• _EXERCISE_: In the answer, every entry must appear exactly as given.
---------------
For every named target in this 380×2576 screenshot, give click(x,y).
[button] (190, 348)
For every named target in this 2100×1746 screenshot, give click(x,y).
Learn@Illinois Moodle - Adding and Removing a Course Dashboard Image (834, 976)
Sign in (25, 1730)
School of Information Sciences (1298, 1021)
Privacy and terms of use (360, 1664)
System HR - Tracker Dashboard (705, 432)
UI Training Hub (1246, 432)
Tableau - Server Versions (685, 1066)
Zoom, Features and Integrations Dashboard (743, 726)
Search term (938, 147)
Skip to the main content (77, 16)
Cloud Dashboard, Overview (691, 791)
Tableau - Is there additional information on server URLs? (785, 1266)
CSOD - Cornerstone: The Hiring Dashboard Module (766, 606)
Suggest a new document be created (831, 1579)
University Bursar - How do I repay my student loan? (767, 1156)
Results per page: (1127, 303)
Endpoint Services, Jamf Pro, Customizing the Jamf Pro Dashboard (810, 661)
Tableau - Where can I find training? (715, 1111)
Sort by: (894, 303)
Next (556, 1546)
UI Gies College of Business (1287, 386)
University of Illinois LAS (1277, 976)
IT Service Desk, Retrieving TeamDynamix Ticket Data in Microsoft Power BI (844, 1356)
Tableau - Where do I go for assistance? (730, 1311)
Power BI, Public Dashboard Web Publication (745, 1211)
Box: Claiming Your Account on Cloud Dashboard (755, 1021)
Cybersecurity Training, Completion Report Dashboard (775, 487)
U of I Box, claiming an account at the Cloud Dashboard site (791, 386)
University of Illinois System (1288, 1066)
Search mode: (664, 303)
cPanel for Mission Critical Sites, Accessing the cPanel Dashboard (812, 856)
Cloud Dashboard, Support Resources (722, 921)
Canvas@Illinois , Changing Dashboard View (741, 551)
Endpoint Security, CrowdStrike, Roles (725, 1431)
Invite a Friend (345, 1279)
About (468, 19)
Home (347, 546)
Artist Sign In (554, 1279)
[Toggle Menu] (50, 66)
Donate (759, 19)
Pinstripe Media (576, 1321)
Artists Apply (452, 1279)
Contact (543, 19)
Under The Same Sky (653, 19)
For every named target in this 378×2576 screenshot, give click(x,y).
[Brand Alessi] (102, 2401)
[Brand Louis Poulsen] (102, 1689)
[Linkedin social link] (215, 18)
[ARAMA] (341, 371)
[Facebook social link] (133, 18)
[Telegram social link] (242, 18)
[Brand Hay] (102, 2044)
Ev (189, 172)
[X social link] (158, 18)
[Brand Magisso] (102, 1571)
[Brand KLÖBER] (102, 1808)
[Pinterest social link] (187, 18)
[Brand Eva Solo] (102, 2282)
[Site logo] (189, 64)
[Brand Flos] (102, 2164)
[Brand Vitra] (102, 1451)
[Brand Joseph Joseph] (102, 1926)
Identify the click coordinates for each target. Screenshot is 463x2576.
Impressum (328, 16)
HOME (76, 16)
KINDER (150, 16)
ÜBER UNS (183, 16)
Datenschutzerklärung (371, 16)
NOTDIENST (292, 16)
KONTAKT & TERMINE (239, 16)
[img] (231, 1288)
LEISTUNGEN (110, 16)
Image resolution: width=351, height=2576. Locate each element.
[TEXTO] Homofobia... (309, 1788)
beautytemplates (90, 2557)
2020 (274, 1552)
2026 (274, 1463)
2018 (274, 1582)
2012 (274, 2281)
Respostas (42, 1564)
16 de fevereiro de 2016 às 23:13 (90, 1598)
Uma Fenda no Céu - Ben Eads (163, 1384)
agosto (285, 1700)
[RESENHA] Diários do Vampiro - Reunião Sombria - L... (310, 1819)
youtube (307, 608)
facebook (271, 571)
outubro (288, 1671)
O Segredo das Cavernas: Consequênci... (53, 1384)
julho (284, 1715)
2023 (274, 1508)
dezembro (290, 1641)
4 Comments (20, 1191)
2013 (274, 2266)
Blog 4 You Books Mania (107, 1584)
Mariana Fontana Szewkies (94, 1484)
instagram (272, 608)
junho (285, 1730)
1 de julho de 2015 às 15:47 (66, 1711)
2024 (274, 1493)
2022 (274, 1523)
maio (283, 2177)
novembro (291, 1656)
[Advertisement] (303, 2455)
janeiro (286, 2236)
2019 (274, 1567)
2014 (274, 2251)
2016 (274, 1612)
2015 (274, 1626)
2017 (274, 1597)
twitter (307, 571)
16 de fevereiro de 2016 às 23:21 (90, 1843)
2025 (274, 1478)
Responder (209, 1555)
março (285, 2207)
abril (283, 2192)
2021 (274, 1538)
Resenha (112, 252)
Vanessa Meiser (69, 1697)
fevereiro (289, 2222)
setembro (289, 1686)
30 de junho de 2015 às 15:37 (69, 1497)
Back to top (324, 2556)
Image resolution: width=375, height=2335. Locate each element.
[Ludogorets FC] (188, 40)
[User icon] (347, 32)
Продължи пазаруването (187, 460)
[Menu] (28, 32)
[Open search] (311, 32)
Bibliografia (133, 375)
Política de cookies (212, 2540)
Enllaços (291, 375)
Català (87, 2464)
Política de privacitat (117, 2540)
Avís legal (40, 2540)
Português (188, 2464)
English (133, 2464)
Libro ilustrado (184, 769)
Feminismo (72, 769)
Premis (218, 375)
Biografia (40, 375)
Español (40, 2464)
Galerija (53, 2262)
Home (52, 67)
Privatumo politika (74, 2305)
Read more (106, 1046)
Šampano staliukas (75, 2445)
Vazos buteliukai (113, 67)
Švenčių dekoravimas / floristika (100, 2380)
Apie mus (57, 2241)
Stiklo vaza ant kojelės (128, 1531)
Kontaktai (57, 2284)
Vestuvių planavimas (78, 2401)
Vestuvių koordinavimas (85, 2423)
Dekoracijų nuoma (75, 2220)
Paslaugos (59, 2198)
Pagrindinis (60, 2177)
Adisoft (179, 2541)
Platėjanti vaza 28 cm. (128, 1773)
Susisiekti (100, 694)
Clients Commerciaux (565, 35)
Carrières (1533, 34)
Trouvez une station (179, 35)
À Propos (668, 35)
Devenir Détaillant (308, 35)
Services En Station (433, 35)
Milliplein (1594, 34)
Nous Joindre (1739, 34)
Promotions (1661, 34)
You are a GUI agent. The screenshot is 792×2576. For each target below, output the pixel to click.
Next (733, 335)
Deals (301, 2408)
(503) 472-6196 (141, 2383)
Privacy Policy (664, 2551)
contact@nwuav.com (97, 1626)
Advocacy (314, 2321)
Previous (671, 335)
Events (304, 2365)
---------------
• _TASK SOLUTION_:
For every named target in this 380×2576 screenshot, give click(x,y).
[button] (190, 348)
For every named target in this 2100×1746 screenshot, give click(x,y).
Learn@Illinois Moodle - Adding and Removing a Course Dashboard Image (834, 976)
Sign in (25, 1730)
School of Information Sciences (1298, 1021)
Privacy and terms of use (360, 1664)
System HR - Tracker Dashboard (705, 432)
UI Training Hub (1246, 432)
Tableau - Server Versions (685, 1066)
Zoom, Features and Integrations Dashboard (743, 726)
Search term (938, 147)
Skip to the main content (77, 16)
Cloud Dashboard, Overview (691, 791)
Tableau - Is there additional information on server URLs? (785, 1266)
CSOD - Cornerstone: The Hiring Dashboard Module (766, 606)
Suggest a new document be created (831, 1579)
University Bursar - How do I repay my student loan? (767, 1156)
Results per page: (1127, 303)
Endpoint Services, Jamf Pro, Customizing the Jamf Pro Dashboard (810, 661)
Tableau - Where can I find training? (715, 1111)
Sort by: (894, 303)
Next (556, 1546)
UI Gies College of Business (1287, 386)
University of Illinois LAS (1277, 976)
IT Service Desk, Retrieving TeamDynamix Ticket Data in Microsoft Power BI (844, 1356)
Tableau - Where do I go for assistance? (730, 1311)
Power BI, Public Dashboard Web Publication (745, 1211)
Box: Claiming Your Account on Cloud Dashboard (755, 1021)
Cybersecurity Training, Completion Report Dashboard (775, 487)
U of I Box, claiming an account at the Cloud Dashboard site (791, 386)
University of Illinois System (1288, 1066)
Search mode: (664, 303)
cPanel for Mission Critical Sites, Accessing the cPanel Dashboard (812, 856)
Cloud Dashboard, Support Resources (722, 921)
Canvas@Illinois , Changing Dashboard View (741, 551)
Endpoint Security, CrowdStrike, Roles (725, 1431)
Invite a Friend (345, 1279)
About (468, 19)
Home (347, 546)
Artist Sign In (554, 1279)
[Toggle Menu] (50, 66)
Donate (759, 19)
Pinstripe Media (576, 1321)
Artists Apply (452, 1279)
Contact (543, 19)
Under The Same Sky (653, 19)
For every named target in this 378×2576 screenshot, give click(x,y).
[Brand Alessi] (102, 2401)
[Brand Louis Poulsen] (102, 1689)
[Linkedin social link] (215, 18)
[ARAMA] (341, 371)
[Facebook social link] (133, 18)
[Telegram social link] (242, 18)
[Brand Hay] (102, 2044)
Ev (189, 172)
[X social link] (158, 18)
[Brand Magisso] (102, 1571)
[Brand KLÖBER] (102, 1808)
[Pinterest social link] (187, 18)
[Brand Eva Solo] (102, 2282)
[Site logo] (189, 64)
[Brand Flos] (102, 2164)
[Brand Vitra] (102, 1451)
[Brand Joseph Joseph] (102, 1926)
Identify the click coordinates for each target. Screenshot is 463x2576.
Impressum (328, 16)
HOME (76, 16)
KINDER (150, 16)
ÜBER UNS (183, 16)
Datenschutzerklärung (371, 16)
NOTDIENST (292, 16)
KONTAKT & TERMINE (239, 16)
[img] (231, 1288)
LEISTUNGEN (110, 16)
Image resolution: width=351, height=2576. Locate each element.
[TEXTO] Homofobia... (309, 1788)
beautytemplates (90, 2557)
2020 (274, 1552)
2026 (274, 1463)
2018 (274, 1582)
2012 (274, 2281)
Respostas (42, 1564)
16 de fevereiro de 2016 às 23:13 (90, 1598)
Uma Fenda no Céu - Ben Eads (163, 1384)
agosto (285, 1700)
[RESENHA] Diários do Vampiro - Reunião Sombria - L... (310, 1819)
youtube (307, 608)
facebook (271, 571)
outubro (288, 1671)
O Segredo das Cavernas: Consequênci... (53, 1384)
julho (284, 1715)
2023 (274, 1508)
dezembro (290, 1641)
4 Comments (20, 1191)
2013 (274, 2266)
Blog 4 You Books Mania (107, 1584)
Mariana Fontana Szewkies (94, 1484)
instagram (272, 608)
junho (285, 1730)
1 de julho de 2015 às 15:47 (66, 1711)
2024 (274, 1493)
2022 (274, 1523)
maio (283, 2177)
novembro (291, 1656)
[Advertisement] (303, 2455)
janeiro (286, 2236)
2019 (274, 1567)
2014 (274, 2251)
2016 (274, 1612)
2015 (274, 1626)
2017 (274, 1597)
twitter (307, 571)
16 de fevereiro de 2016 às 23:21 (90, 1843)
2025 (274, 1478)
Responder (209, 1555)
março (285, 2207)
abril (283, 2192)
2021 (274, 1538)
Resenha (112, 252)
Vanessa Meiser (69, 1697)
fevereiro (289, 2222)
setembro (289, 1686)
30 de junho de 2015 às 15:37 (69, 1497)
Back to top (324, 2556)
Image resolution: width=375, height=2335. Locate each element.
[Ludogorets FC] (188, 40)
[User icon] (347, 32)
Продължи пазаруването (187, 460)
[Menu] (28, 32)
[Open search] (311, 32)
Bibliografia (133, 375)
Política de cookies (212, 2540)
Enllaços (291, 375)
Català (87, 2464)
Política de privacitat (117, 2540)
Avís legal (40, 2540)
Português (188, 2464)
English (133, 2464)
Libro ilustrado (184, 769)
Feminismo (72, 769)
Premis (218, 375)
Biografia (40, 375)
Español (40, 2464)
Galerija (53, 2262)
Home (52, 67)
Privatumo politika (74, 2305)
Read more (106, 1046)
Šampano staliukas (75, 2445)
Vazos buteliukai (113, 67)
Švenčių dekoravimas / floristika (100, 2380)
Apie mus (57, 2241)
Stiklo vaza ant kojelės (128, 1531)
Kontaktai (57, 2284)
Vestuvių planavimas (78, 2401)
Vestuvių koordinavimas (85, 2423)
Dekoracijų nuoma (75, 2220)
Paslaugos (59, 2198)
Pagrindinis (60, 2177)
Adisoft (179, 2541)
Platėjanti vaza 28 cm. (128, 1773)
Susisiekti (100, 694)
Clients Commerciaux (565, 35)
Carrières (1533, 34)
Trouvez une station (179, 35)
À Propos (668, 35)
Devenir Détaillant (308, 35)
Services En Station (433, 35)
Milliplein (1594, 34)
Nous Joindre (1739, 34)
Promotions (1661, 34)
You are a GUI agent. The screenshot is 792×2576. For each target below, output the pixel to click.
Next (733, 335)
Deals (301, 2408)
(503) 472-6196 (141, 2383)
Privacy Policy (664, 2551)
contact@nwuav.com (97, 1626)
Advocacy (314, 2321)
Previous (671, 335)
Events (304, 2365)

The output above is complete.